The second challenge is that of teaching ethical leadership and embedding it within management education. Following the collapse of Enron and other high-profile companies through malpractice, a key Harvard Business Review article (Bennis and O’Toole 2005) charged business schools, and specifically MBA courses, with ‘failing to instil the norms of ethical behaviour’.

The initiative

Inspired by academic debate and theory of how best to respond to the need for greater ethical leadership and engagement in business management education, we decided to develop the real-world practise we offer our MBA cohort, providing them with a hands-on immersive experience. This provides emotional and cultural insights that can offer a stronger foundation than simply cognitive learning.

The Management Consulting elective on the Cardiff MBA engaged teams of students to work as management consultants with local charities. The aim is to train potential consultants to make high quality, ethical interventions in organisations.

To achieve this, the course has three aims:

  • developing student skills and knowledge of the consulting process through experiential learning with real-life business challenges
  • enabling sustained improvements in local charities through the transfer of MBA skills and knowledge
  • developing reflexive ethical consideration of the students’ experiences with the third sector.

In order to achieve these objectives, we are providing the foundation of consulting knowledge through lectures and tutorials and masterclasses from PA Consulting. Following this, we initiate an engagement project with the third sector, creating space for the knowledge transfer between students and charities.

Prior to the course beginning, charities are coached to provide specific management challenges where student teams can apply the knowledge they have learned on their MBA.

The engagement, which takes place over eight weeks, involves students interviewing charity representatives, co-identifying a manageable project, working together on the project, and then providing a report and a presentation to the charities and a reflexive essay on ethics to the tutor.

Impact

Our innovations have had a significant impact not only on students and charities, but the wider international teaching curricula on management consulting.

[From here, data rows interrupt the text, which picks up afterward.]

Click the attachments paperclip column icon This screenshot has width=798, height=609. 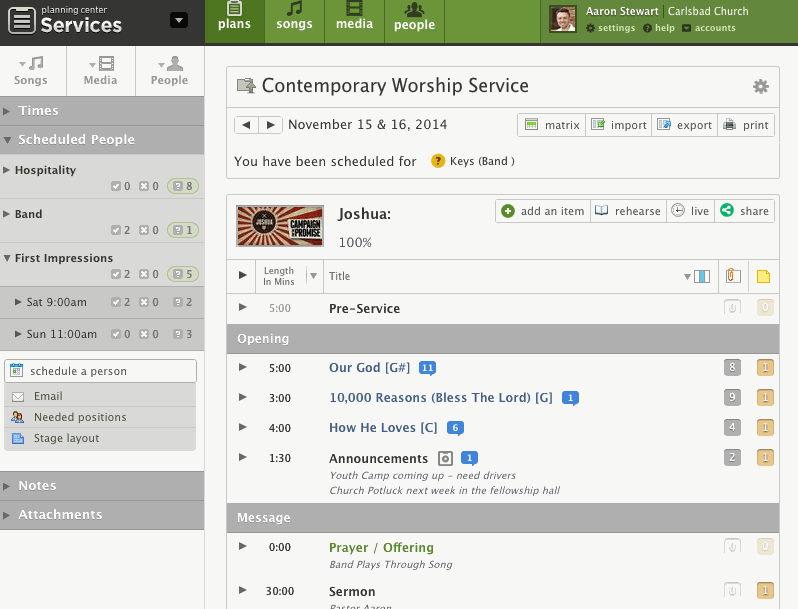pos(733,276)
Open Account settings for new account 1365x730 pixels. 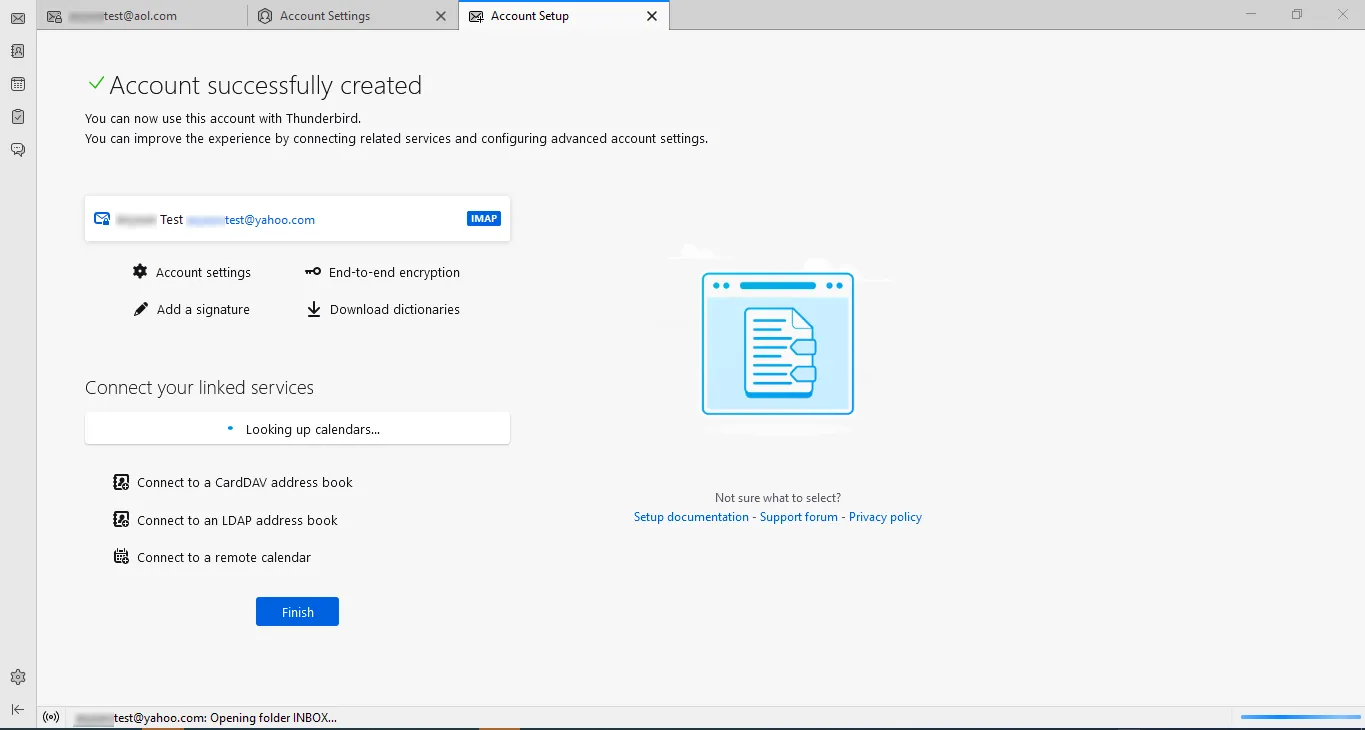(203, 272)
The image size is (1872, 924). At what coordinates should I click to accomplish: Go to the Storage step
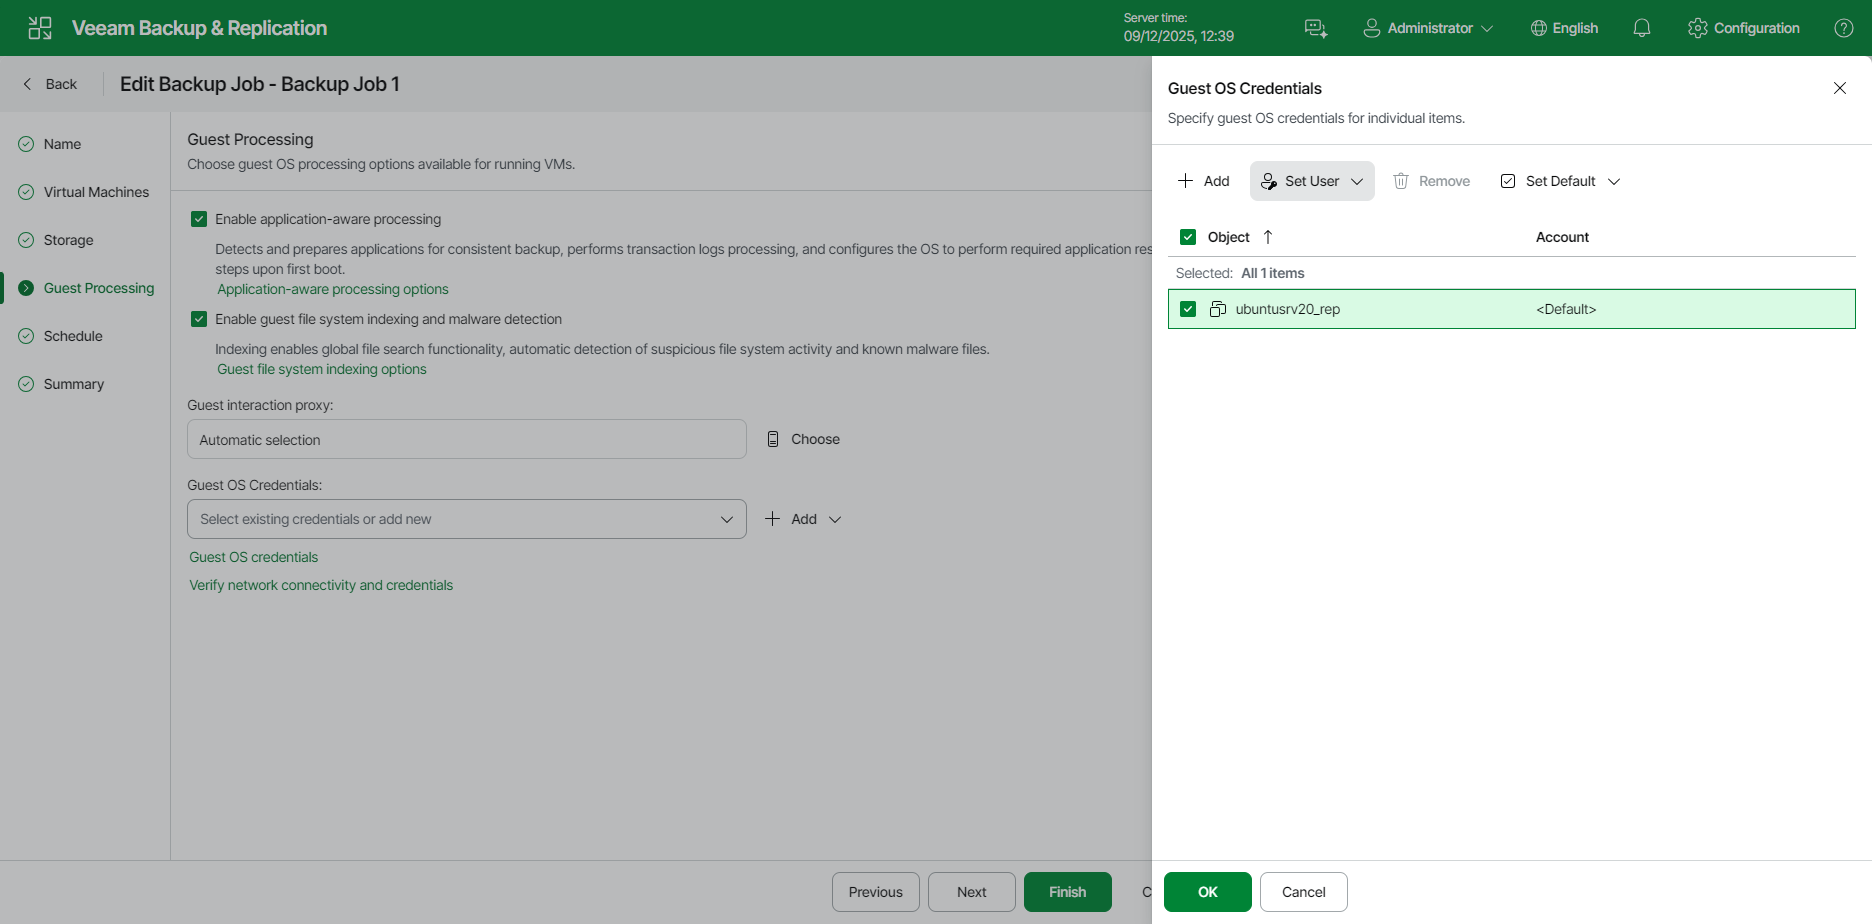point(68,240)
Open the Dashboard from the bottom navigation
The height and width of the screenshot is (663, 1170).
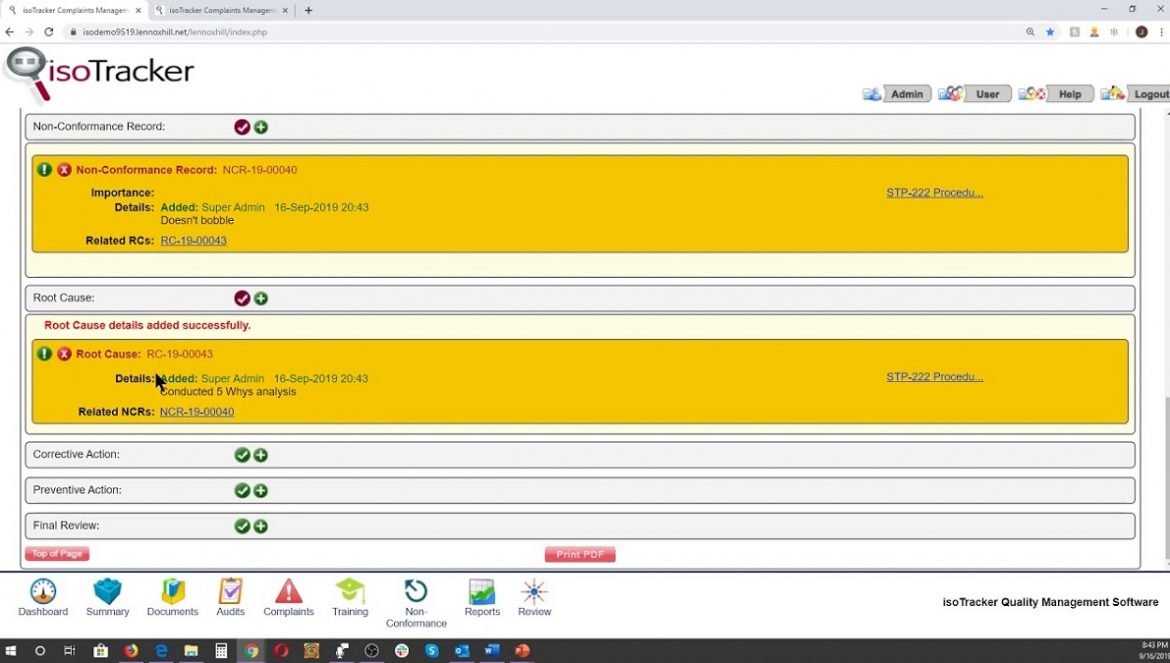tap(42, 594)
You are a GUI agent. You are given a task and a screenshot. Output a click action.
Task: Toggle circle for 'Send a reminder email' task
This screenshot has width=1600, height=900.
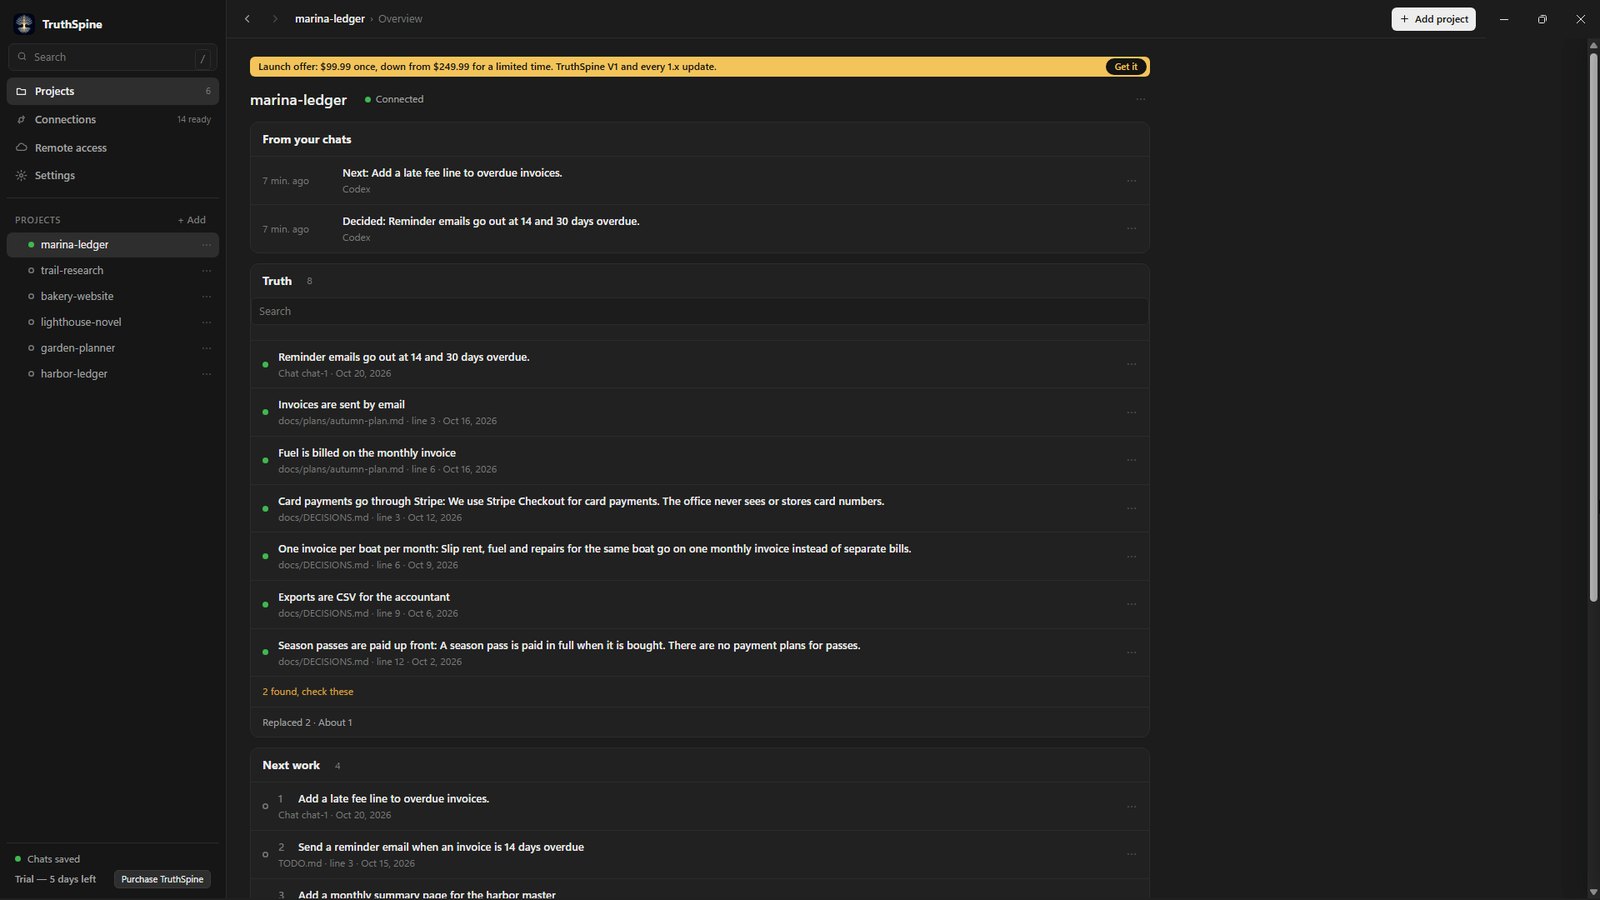click(x=265, y=854)
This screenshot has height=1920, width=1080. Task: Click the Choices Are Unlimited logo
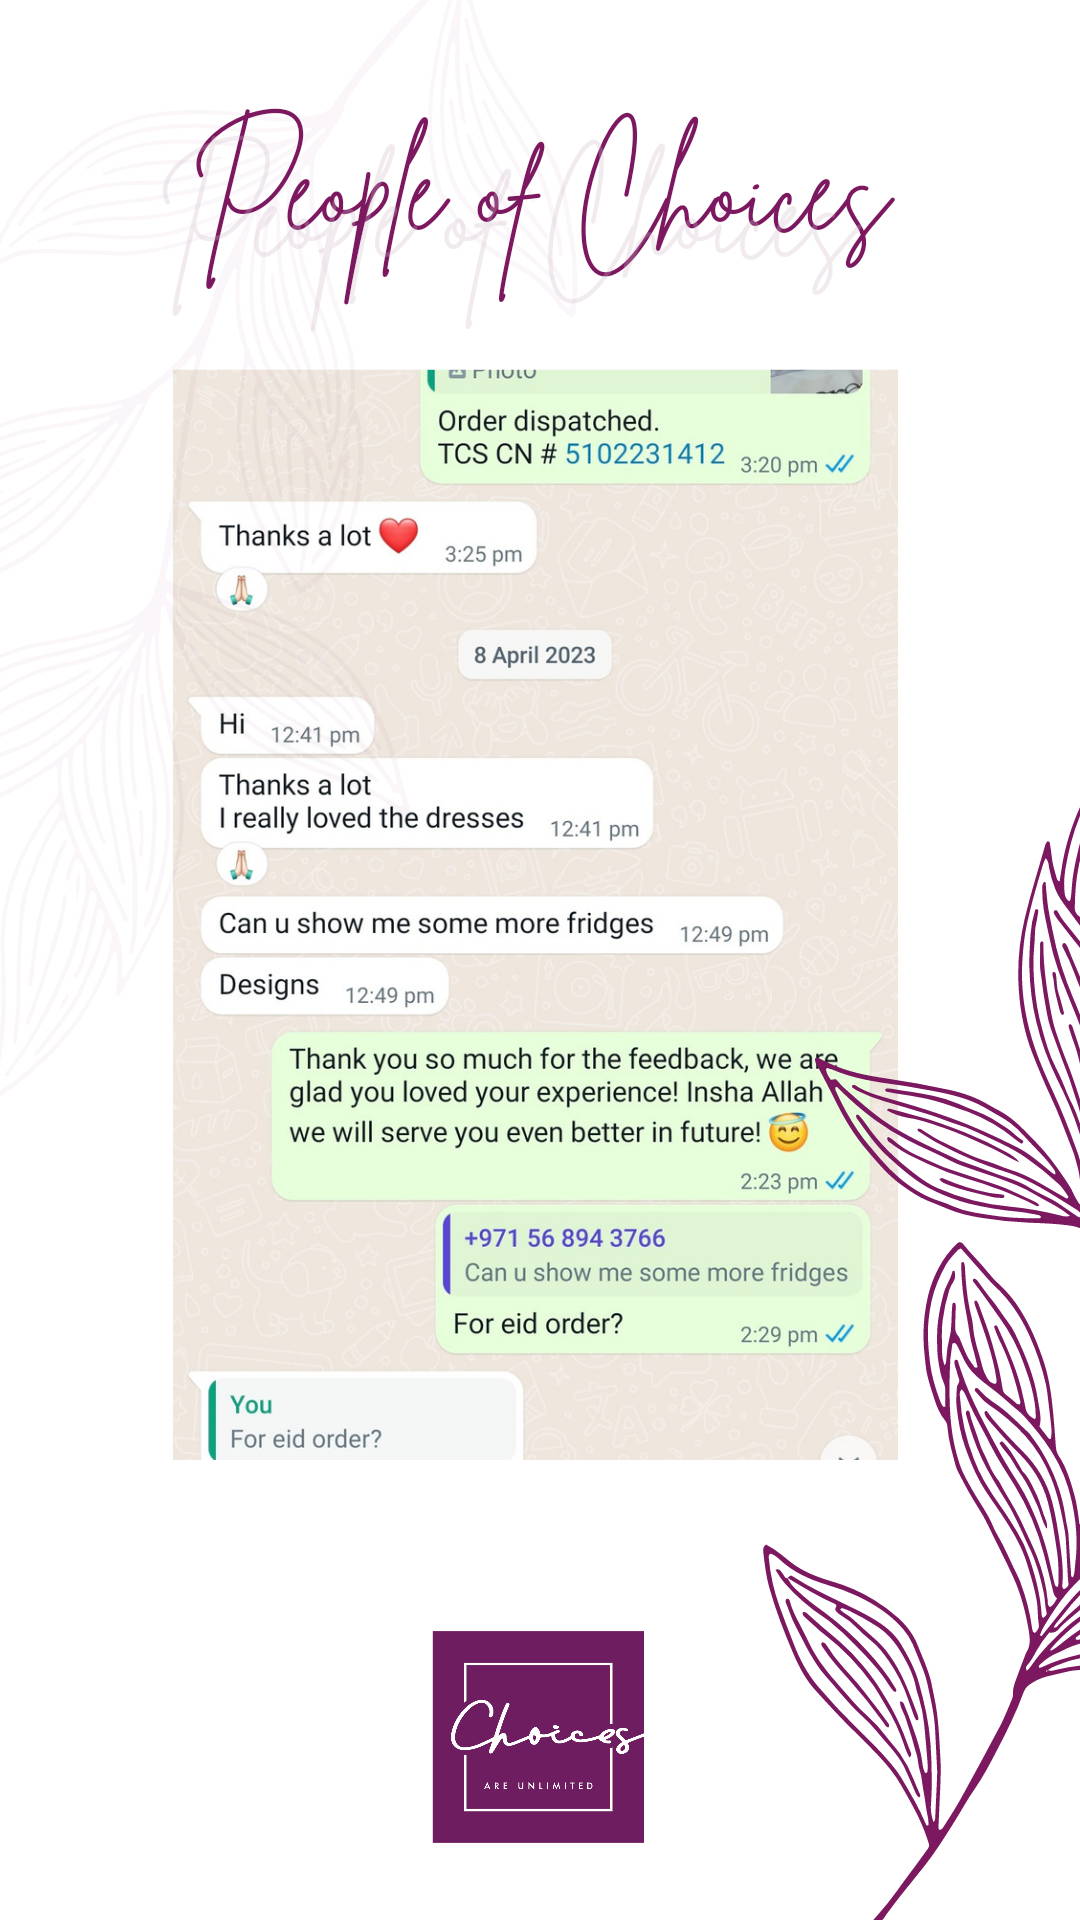click(538, 1736)
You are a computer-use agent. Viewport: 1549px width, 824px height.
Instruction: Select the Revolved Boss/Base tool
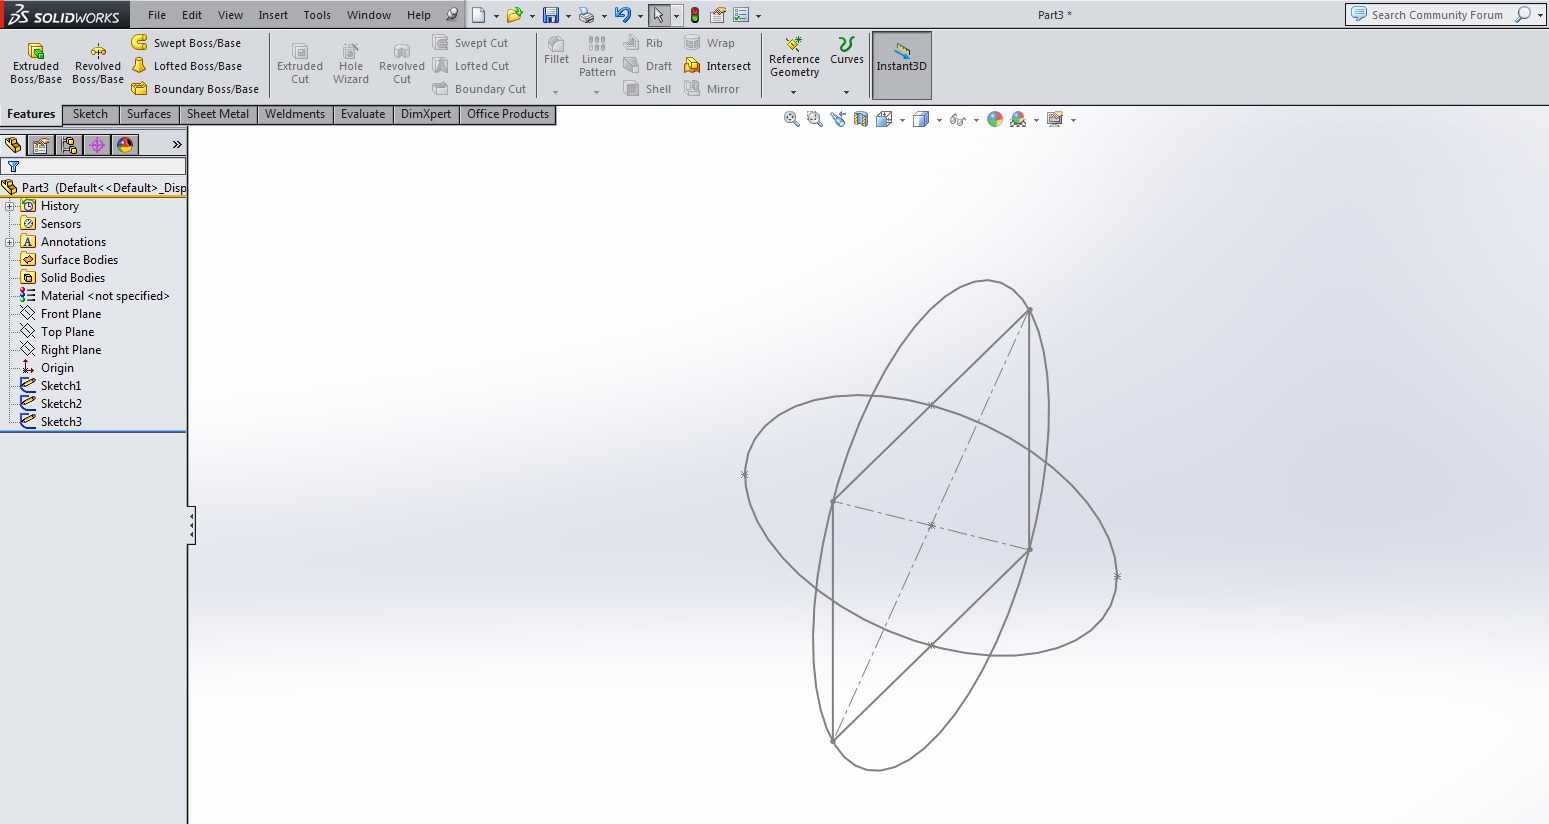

The experience of engaging with the third sector exposed students to organisations and groups of individuals that many had not encountered before, such as alcoholics, the homeless, the poor and the bullied. Whilst working with these groups, they learnt not only about the diverse needs of these groups, but also the economic and social antecedents of their ills.

The initiative has engendered a deeper ethical understanding of the role that business and management can play in tackling social ills and provoked a stronger moral sentiment.

Survey responses after the period of engagement showed that:

  • 65% of students said that they were more likely ‘to consider working in the third sector’
  • 72% of students were more ‘aware of the ethical and social consequences of business in society’
  • 92% of students were more ‘aware of the difference good management could make to the third sector’.

Each year, the charity representatives are surveyed and interviewed to assess the impact of the engagement, and to learn lessons for future cohorts. In a separate survey of charity representatives, it was clear that the students had a real impact, both on the bottom line, and on the wider performance of the organisations:

  • 75% of charities said that the engagement was likely ‘to have an impact on cost reduction or revenue growth’.
  • 54% of the charities said that engagement allowed new management tools and techniques to be learned.
  • 65% of charities said the engagement ‘bought new ideas into the organisation’.

The initiative has had a wider impact on teaching beyond Cardiff. Internationally, Dr Joe O’Mahoney founded a group of 17 consulting educators in universities around the world to share best practice on teaching. The materials and structure of this course are now used in University of Technology Sydney, VU University Netherlands, and University of Notre-Dame, USA.